At the time I was interested in string theory. String theory had a revival around 1985, I don’t remember the precise date, and so many people started working on it and my undergraduate advisor in Argentina [Gerardo Aldazábal] was one of those who started working on it. I worked a little bit on string theory in Argentina. When I went to Princeton, it was a big centre in string theory and so I started also in this area.

By the way what is interesting is that many of us in the class were interested in this area, and there was some excitement that a super-collider was going to be built [the Superconducting Supercollider]. But then it was cancelled, so that was disappointing at that time… Yeah, there were interesting questions, some anxiety about whether we would get jobs after, you know, things like that. I think that’s a constant for most graduate students who start out but in the end it worked pretty well for us.

So you were interested in string theory even before you arrived at the US?

Yeah, yeah, I was a bit interested, when I got to the US I looked around at what the things are to do but I decided to continue in this direction.

You paper on AdS/CFT correspondence was published in 1997. At the time, did it seem like an outlandish idea because it tried to prove a correspondence between theories with gravity and theories without gravity? How was it received at the time?

I think it was well received. I think many people had the feeling, “Oh, you know, how could I have missed it,” and they realised that it’s probably true and then they started working on it. They found more evidence for the relationship and found other applications, so… I mean, there were some people who were trying to probe it and say, “You know maybe it’s not true for this or for that,” but then eventually once various subtractions were overcome, you gain, and people gained more confidence in it.

Having been one of the most active areas of research in the area of physics in the last 20 years or so, would you say there are still aspects of AdS/CFT correspondence that are still not quite fully understood?

Yeah, I think the basic translation between the boundary– So the AdS/CFT correspondence relates a gravitational system that lives in the interior of some spacetime with some particles or some quantum interacting system that lives on the boundary, and the basic translation between the two variables is not understood. I mean, some aspects are understood and you can compare some calculations, but the general translational formula between the two is not clearly understood. This becomes even more confusing when you have black holes and you want to describe the interior of the black hole [from the exterior], and then there are even bigger confusions.

So you just mentioned black holes, one of the things that you have been working on in recent years is resolving the so-called firewall paradox and your work with Leonard Susskind on what’s called ER=EP. If you could briefly tell us what the paradox is and how you and Susskind propose to resolve it.

This paradox is a form of the information paradox.

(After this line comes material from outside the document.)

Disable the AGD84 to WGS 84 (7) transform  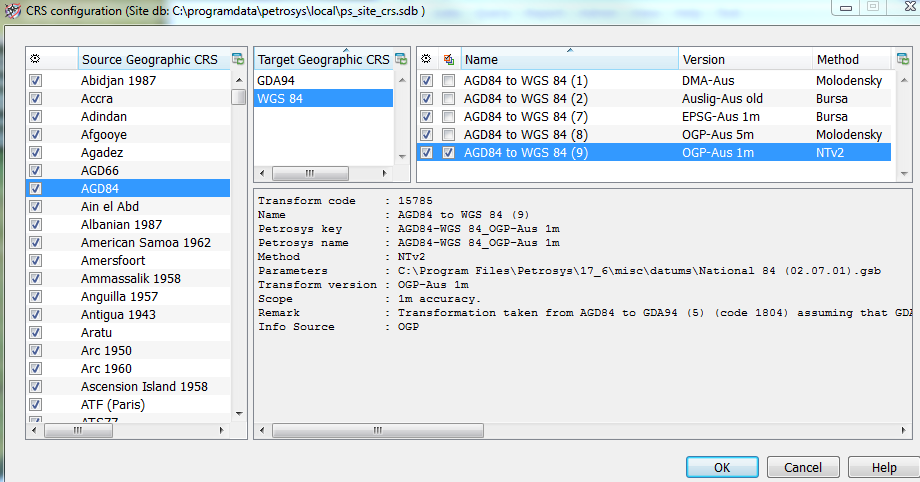(427, 117)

It arises when you think that you have the complete description of the black hole as seen from the outside, that is unitarity respects the principles of quantum mechanics.

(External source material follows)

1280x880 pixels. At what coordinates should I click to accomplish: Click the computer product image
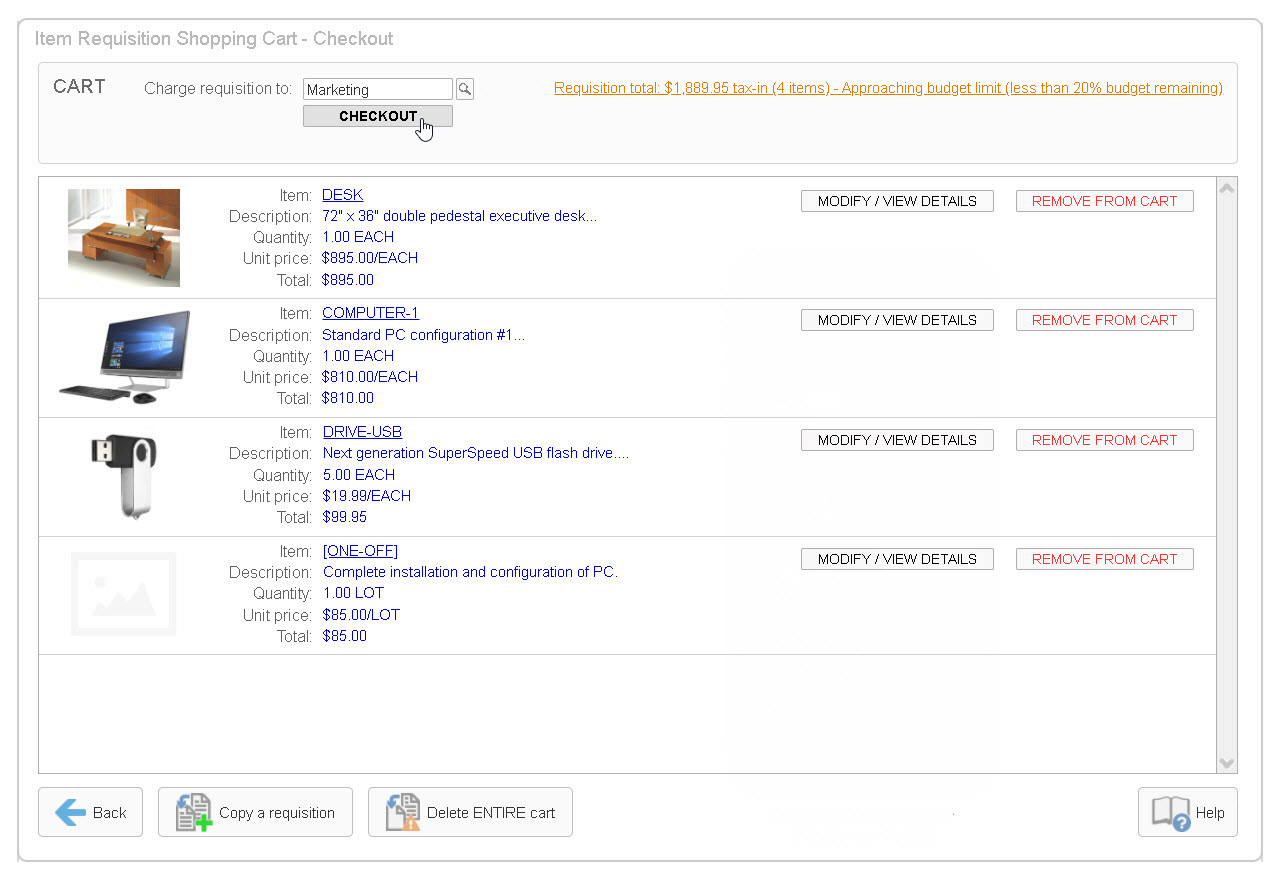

[Editor’s note: A switch, for example, can have one of two states at a time: ‘on’ or ‘off’. In quantum mechanics, however, the switch will be allowed to have a linear combination of the two possibilities: some amount of ‘on’ together with some amount of ‘off’. Let’s call these amounts ‘a’ and ‘b’; a and b are complex numbers. According to the Born rule, |a|2 + |b|2 must always equal 1, where |…| is the modulus operator. The requirement of unitarity is that, even as the system evolves in time, |a|2 + |b|2 will always equal 1.]

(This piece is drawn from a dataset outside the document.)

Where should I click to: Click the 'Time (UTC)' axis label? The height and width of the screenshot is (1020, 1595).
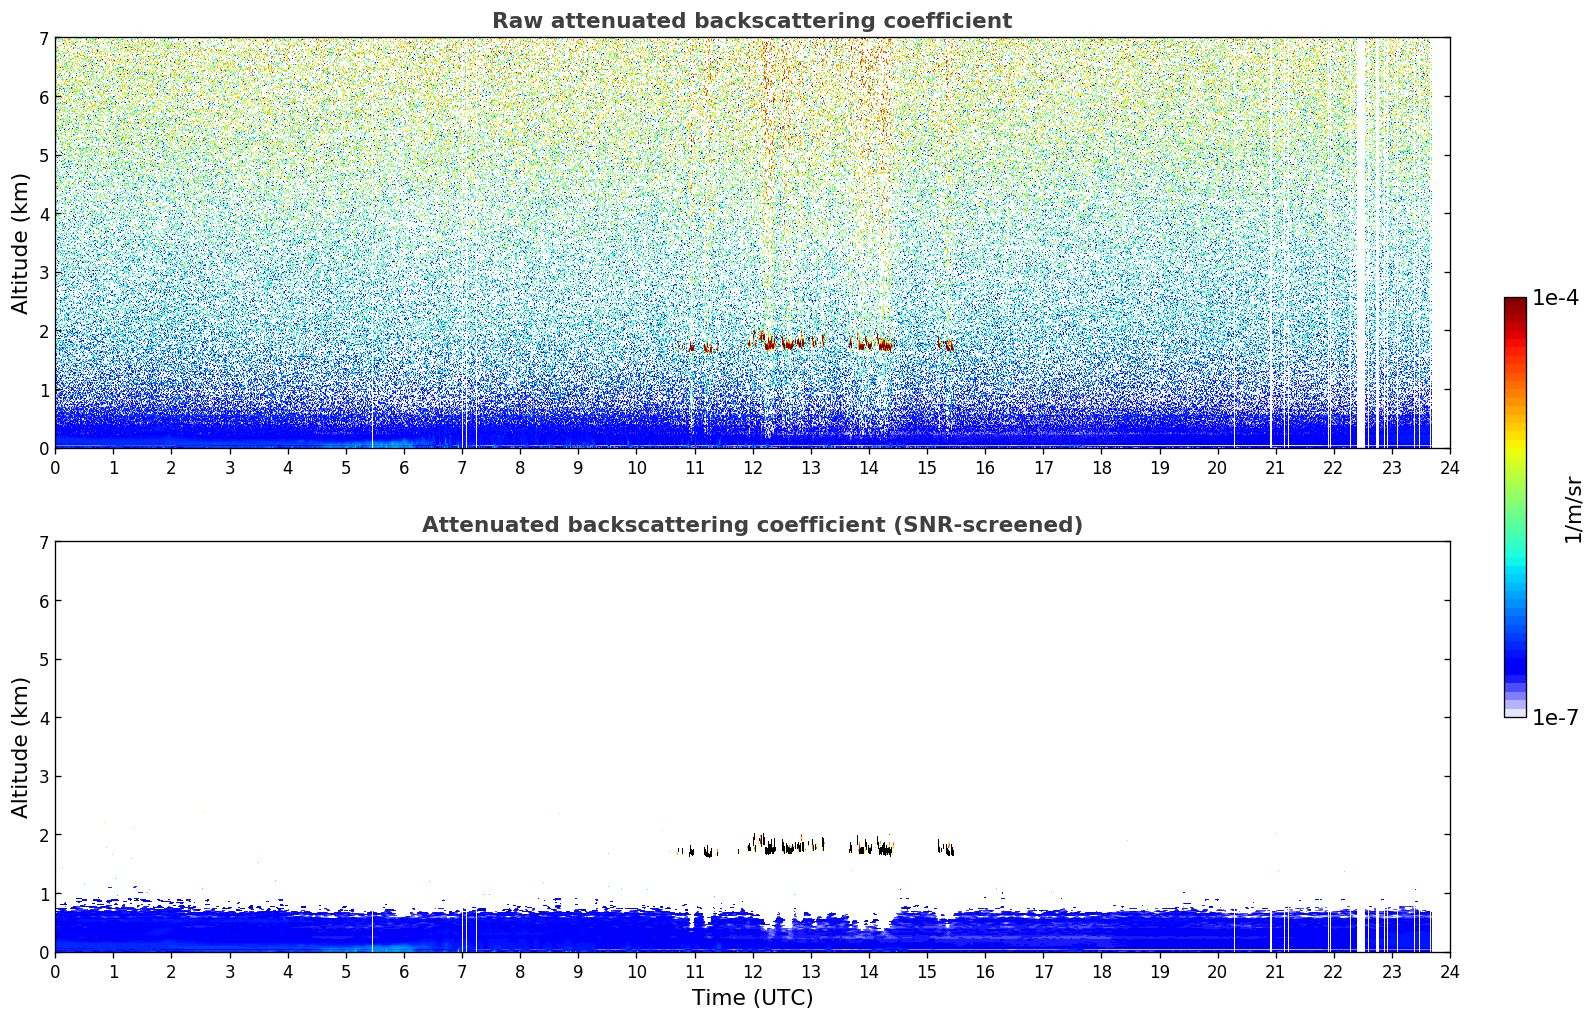(752, 998)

At the same time, you have some description of some smooth interior, so the description that general relativity gives us of the interior. The paradox arises because in order to have a smooth interior, you need the degrees of freedom outside the black hole to be entangled with the degrees of freedom inside the black hole. That’s because when you have an ordinary vacuum in space, and you arbitrarily divide [the space into two regions – the degrees of freedom on one side and the degrees of freedom on the other are said to be] entangled. That’s something very important to get Hawking radiation right.

[Editor’s note: In the 1970s, Stephen Hawking found that the amount of heat a black hole can carry at a given temperature – called its entropy – is directly proportional to its outer surface area. The surface is called its horizon. He also found that a black hole emits this heat out of its horizon in the form of radiation, since called Hawking radiation.]

Now, what we are saying is that from the outside, the black hole is like any other quantum system, so we could consider that the black hole is entangled with something else [as in some other object in the universe]. In that situation, the degrees of freedom on the black hole’s outside would be entangled with that something else.

In quantum physics, there is a principle called the monogamy of entanglement, where you cannot entangle something with two different things, whereas [our calculations assert] that you could. So that’s the paradox.

You think you cannot describe the interior, that the interior perhaps cannot be smooth. So Susskind and I pointed out the fact that when you have two entangled systems, they could be connected through some kind of wormhole. And if that were the case, then you entangle the black hole with some other system [in the universe] and they could be connected with some kind of wormhole. Then the interior of the black hole would be in the future of the system that the black hole is entangled with. Now, the principle of the monogamy of entanglement does not hold when two systems are causally connected [i.e. one system controlling the behaviour of another across spacetime, through the wormhole].

So when you have something here and something in the future, then those two things could [together] be entangled with something else – so that’s not the problem. But this is not a complete resolution of the paradox because it doesn’t say how the black hole’s interior is constructed.

The Ads/CFT to correspondence is sort of the instantiation of what’s called the holographic principle. So would the holographic principle apply to the real universe we live in?

Yeah, you could think this might apply but we don’t know how it applies and exactly what the framework is. One possibility is that, since we live in this expanding universe, there is this theory that in the far future describes everything but it is a not very practical theory for us because we are not living in the far future.

What this implies for us is unclear. My goal is that by understanding the interior of the black hole we understand the universe to be like a cosmology: because the interior of the black hole is like a collapsing universe and by understanding that, we can perhaps be able to understand the universe like the one we live in. But we still haven’t understood [the nature of the] collapsing universe in the interior of black holes.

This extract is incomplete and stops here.